Le poème de la mer Rouge et le miracle qui recommence

Le journaliste et analyste politique Amit Segal a choisi, pour clore ce premier Yom Tov de Pessa’h, de partager un poème de Nathan Alterman — l’un des plus grands poètes hébreux du XXe siècle — sur la sortie d’Égypte et la traversée de la mer Rouge. Des vers qui décrivent les prodiges de la naissance d’un peuple, la mer qui se déchire, les abîmes qui bouillonnent, et au milieu de tout cela, un homme qui passe avec son panier tressé — comme si c’était la chose la plus naturelle du monde.

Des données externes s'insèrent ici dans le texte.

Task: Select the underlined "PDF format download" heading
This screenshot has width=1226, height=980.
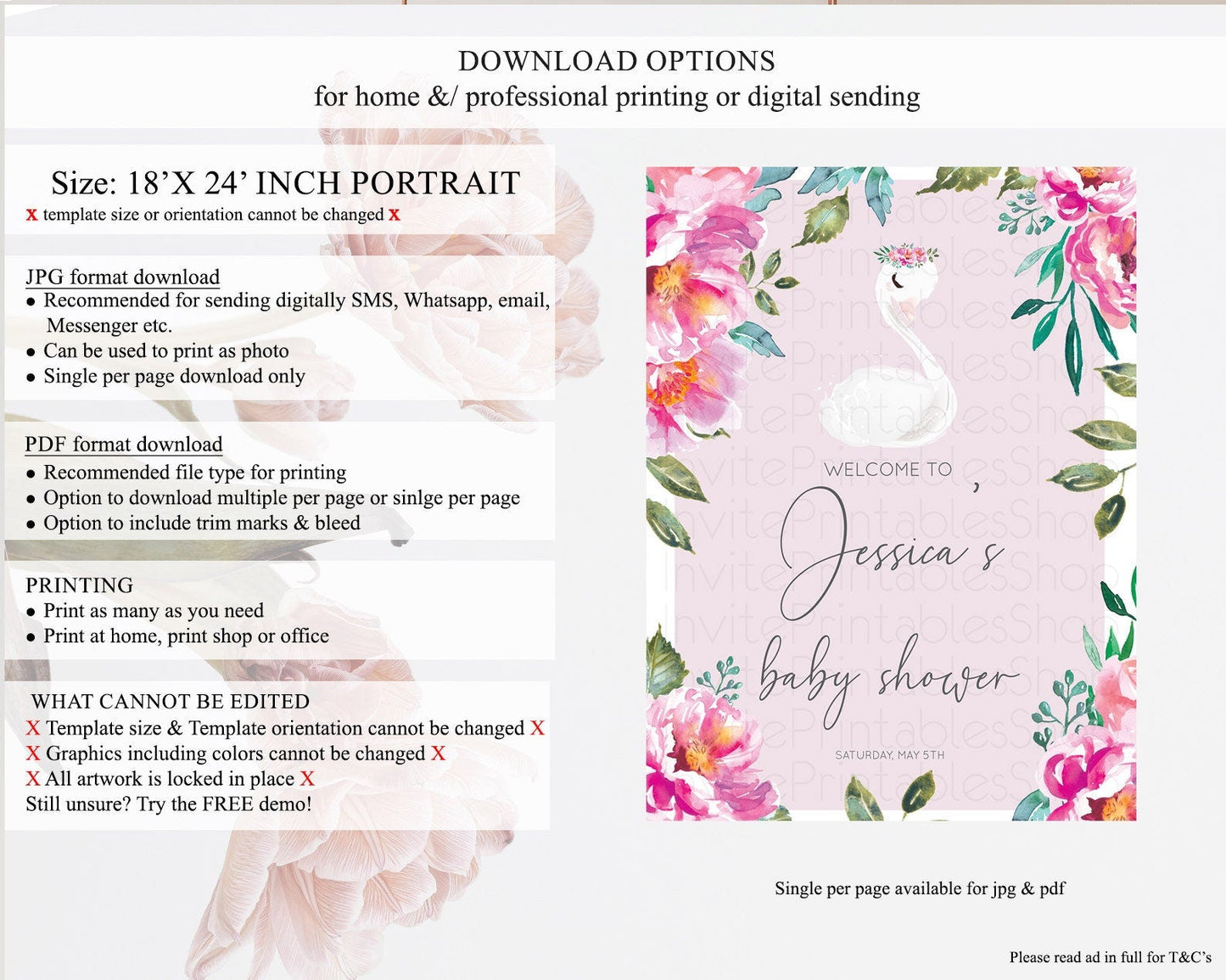Action: tap(124, 445)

Alterman avait ce génie de saisir l’extraordinaire dans le banal, le miracle dans le quotidien. Et c’est précisément ce que Segal a voulu rappeler en ce soir de fête : que le peuple d’Israël a une longue habitude de traverser l’impossible comme s’il allait de soi. Que les miracles, à force de se répéter, finissent par paraître évidents à ceux qui les vivent — sans qu’ils le soient moins pour autant.

Le message se conclut sur un vœu : que ces miracles qui semblent évidents continuent de nous accompagner. Et l’an prochain dans Jérusalem bâtie et paisible.

En cette période où Jérusalem est en guerre, où les sirènes retentissent pendant le Séder et où des soldats montent la garde au lieu de s’asseoir à table, le vœu prend une résonance particulière. L’an prochain à Jérusalem — pas seulement comme formule rituelle, mais comme aspiration concrète, urgente, charnelle.